Stimmen der Waismark
„… es führt leider kein Weg daran vorbei. Dieses liebenswerte, doch geistesschwache Mädchen wird für die Emotionen der neuen Seele sorgen. Ebenso wie dieser auf Zahlen und Karten fixierte Jüngling, der so gefühlskalt ist, dass er selbst die Umarmung seiner Mutter nicht duldet, aber nie etwas vergisst: ihn brauchen wir für den reinen Intellekt! So, nun zur Methode der Extraktion …“
Gespräch von Meister Lodword mit seinem Lehrling im Grauen Turm zu Paym
In den letzten hundert Jahren soll es aber zu einer unerklärlichen Zunahme des Phänomens der Seelenschneider gekommen sein. Sie sollen gleichzeitig auch mehr und mehr Erfolg bei ihren Forschungen gehabt haben, stießen dabei nur leider auf ein Problem, welches wohl schon bei einigen der ersten Versuche dieser Art aufgetaucht war: Besessenheit!

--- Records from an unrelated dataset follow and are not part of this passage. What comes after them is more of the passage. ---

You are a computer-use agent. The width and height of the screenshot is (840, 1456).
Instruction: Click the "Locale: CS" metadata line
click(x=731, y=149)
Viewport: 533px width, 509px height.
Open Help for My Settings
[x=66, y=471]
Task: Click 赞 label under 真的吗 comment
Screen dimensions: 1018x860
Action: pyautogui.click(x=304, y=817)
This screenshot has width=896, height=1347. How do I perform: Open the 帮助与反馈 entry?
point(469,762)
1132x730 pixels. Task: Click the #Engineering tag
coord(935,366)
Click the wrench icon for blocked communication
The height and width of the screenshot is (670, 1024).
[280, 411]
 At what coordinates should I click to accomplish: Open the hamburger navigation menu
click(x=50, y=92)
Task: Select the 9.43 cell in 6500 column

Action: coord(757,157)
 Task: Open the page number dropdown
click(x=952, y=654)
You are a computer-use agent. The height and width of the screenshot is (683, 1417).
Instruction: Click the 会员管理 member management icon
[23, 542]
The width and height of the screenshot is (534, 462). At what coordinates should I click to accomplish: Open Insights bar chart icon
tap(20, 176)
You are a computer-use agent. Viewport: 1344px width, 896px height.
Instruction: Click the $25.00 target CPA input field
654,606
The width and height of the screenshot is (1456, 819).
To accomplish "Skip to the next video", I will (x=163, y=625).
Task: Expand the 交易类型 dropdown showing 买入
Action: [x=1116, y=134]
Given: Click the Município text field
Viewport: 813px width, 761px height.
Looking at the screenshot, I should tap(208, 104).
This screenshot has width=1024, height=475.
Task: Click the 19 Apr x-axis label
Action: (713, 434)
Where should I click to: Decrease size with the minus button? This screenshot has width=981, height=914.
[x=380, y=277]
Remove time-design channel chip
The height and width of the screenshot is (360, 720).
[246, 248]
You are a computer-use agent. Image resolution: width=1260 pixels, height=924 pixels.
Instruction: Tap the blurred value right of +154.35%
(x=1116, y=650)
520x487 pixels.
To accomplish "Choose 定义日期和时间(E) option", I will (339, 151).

Denn, auch, wenn die frisch geborenen Pseudoseeelen nie einen Körper hatten, verlangt es sie instinktiv nach einem solchen. Befindet sich also eine Pflanze oder ein Tier in derselben Umgebung (Zone) wie das jeweilige Seelenflickwerk, so wird es von dem Körper Besitz ergreifen – manchmal sogar, wenn dieser längst tot ist. Verständlicherweise haben schon diese Fälle von Besessenheit zu so manchen unheimlichen Legenden und Gerüchten in der Waismark geführt, aber zum Glück ist kaum ein NNN fähig, seine Konstrukte länger als ein paar Stunden oder Tage vor dem Zerfall zu bewahren. In jüngster Zeit erzählen sich NNN jedoch untereinander von einigen besonders genialen Kollegen, denen es gelingt, auf den ersten Versuch hin eine stabile quasi-menschliche Seele zu schneidern. Diese Gebilde sollen meist äußerst menschenähnlich sein und über eine bisher nicht beobachtete Lebensdauer verfügen. Leider scheint niemand sicher zu wissen, ob eine Pseudoseele dieser Machart bereits in menschlicher Gestalt durch die Waismark wandert. Aber es gilt als gesichert, dass mehrere dieser Entitäten lernten, dauerhaft ohne festen Körper zu existieren und physische Hüllen nur nach Bedarf zu übernehmen! Auch traditionellen kirchentreuen Nekromanten ist diese Entwicklung nicht völlig verborgen geblieben und sie fragen sich nun, ob es vielleicht schon vor tausend Jahren zur Erschaffung solcher völlig unabhängiger Geistwesen gekommen sein könnte. Wenn ja: zu was sind diese in einem Land voller Glauben an Teufel, Gespenster und Höllenmonster bis heute geworden?